An option within PARAMAP allows a rectangular or row-conditional (two-way, two mode) array of data to be input for internal analysis using a continuity (kappa) transformation between the data and the solution. But only the stimuli are represented in the solution.

There are two parts to the input data for PROFIT:

The configuration
The configuration consists of the coordinates for a set of objects (stimuli) on a number of dimensions. This may be an a priori configuration, or one resulting from another multidimensional scaling analysis, or, indeed, from a factor analysis. The configuration is input to the program by means of the READ CONFIG command, in free format (or under an associated INPUT FORMAT specification), and may be presented either stimuli (rows) by dimensions (columns) or dimensions (rows) by stimuli (columns). In the latter case the parameter MATFORM should be given the value 1. Since the configuration is not substantially altered by the PROFIT algorithm, analysis can only take place in a given dimensionality and attempts to specify more than one value in the DIMENSIONS command will cause an error.

The properties
Each of the "properties" which PROFIT will seek to represent as vectors in the configuration, is a set of values which distinguish the stimuli on a particular criterion. These may be physical values or subjective evaluations of the stimuli on criteria other than those used to generate the original configuration. For instance, a simple use of the program might be to map into a MINISSA representation of the perceived similarities between a set of stimuli, information about the subjects' preferences of the same stimuli.

Input of properties
Each property consists of a set of values, one for each stimulus in the configuration. Values may be input in free format. (Alternatively, ALL properties must be in the same format, given by an associated INPUT FORMAT specification which precedes the READ MATRIX command which reads the properties.) Each property, however, is preceded by a line containing a label, which appears in the output.

PROFIT seeks to represent the properties as vectors over the configuration of points. The analysis is external in as much as the configuration is regarded as being fixed: the stimulus points cannot be moved to make the fit of the vectors better.

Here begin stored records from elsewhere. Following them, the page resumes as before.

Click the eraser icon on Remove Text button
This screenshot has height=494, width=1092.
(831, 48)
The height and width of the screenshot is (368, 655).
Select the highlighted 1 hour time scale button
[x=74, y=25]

The fitted vector is regarded as indicating the direction in which the given property is increasing. As a theory this implies that preference increases continually, never reaching a maximum (corresponding to the economic concept of insatiability).

The linear procedure:
1. The columns of the configuration are normalised.
2. The XMAT matrix is computed.
    For each property in turn:
3. The direction cosines of the vectors are computed.
4. The projections of the points onto the vectors are computed.
5. The correlation between the projections and the property
    values is computed.
6. The cosines corresponding to the angles between each pair
    of vectors are computed.
7. The configuration and vector-ends are plotted using both
    normalised and original coordinates.

The non-linear procedure:
1. The configuration is normalised.
    For each property:
2. KAPPA and ZSQ measures of alienation and correlation
    respectively are computed.
3. The cosines of the angles between the vectors and the original
    axes are calculated.
4. The projections of the points onto the vectors are calculated.
    When all properties have been treated in this way :
5. The cosine of the angle between each pair of vectors is
    calculated.
6. The configuration of points and vectors is plotted in
    original and normalised co-ordinates.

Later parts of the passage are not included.